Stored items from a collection
________________________
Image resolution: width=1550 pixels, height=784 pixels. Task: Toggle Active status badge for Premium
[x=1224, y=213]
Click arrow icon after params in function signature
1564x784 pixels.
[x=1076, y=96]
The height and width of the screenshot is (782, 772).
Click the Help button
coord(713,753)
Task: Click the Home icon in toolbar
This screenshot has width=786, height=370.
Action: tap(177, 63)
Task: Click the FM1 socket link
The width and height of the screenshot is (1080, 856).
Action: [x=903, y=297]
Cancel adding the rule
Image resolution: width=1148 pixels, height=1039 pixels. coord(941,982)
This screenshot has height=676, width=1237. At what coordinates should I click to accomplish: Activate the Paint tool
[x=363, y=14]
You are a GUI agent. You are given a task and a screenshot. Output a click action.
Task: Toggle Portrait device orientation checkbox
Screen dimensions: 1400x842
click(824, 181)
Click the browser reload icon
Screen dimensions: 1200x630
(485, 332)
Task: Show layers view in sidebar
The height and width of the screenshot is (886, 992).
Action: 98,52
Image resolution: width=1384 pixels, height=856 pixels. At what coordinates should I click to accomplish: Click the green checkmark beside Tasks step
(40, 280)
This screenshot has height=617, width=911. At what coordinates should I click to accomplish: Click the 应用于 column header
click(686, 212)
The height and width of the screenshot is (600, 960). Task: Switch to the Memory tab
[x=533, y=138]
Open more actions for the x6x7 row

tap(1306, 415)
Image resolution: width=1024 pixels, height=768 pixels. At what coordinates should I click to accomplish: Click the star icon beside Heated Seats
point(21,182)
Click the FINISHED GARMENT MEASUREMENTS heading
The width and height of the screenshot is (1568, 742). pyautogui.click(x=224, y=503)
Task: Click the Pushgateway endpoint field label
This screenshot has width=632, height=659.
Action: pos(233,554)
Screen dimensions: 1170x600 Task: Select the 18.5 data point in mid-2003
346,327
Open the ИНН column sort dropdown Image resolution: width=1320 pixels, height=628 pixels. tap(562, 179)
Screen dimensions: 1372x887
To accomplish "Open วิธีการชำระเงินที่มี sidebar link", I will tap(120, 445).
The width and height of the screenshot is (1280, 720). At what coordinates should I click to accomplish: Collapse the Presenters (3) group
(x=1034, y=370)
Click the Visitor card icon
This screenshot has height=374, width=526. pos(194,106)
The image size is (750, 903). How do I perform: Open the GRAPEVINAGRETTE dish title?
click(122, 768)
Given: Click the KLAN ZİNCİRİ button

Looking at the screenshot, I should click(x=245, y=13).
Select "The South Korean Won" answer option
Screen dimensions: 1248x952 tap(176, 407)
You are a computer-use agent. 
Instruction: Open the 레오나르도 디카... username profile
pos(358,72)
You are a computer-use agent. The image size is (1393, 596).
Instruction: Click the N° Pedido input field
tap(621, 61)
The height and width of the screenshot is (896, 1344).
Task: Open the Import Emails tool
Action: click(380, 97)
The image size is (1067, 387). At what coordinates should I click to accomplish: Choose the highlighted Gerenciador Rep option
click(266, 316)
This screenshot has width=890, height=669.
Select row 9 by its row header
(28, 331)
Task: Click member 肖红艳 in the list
________________________
YOUR GOAL — The answer must consist of every line from the records above that holds "link".

EXERCISE ANSWER —
Task: Click the FM1 socket link
To accomplish "Open วิธีการชำระเงินที่มี sidebar link", I will tap(120, 445).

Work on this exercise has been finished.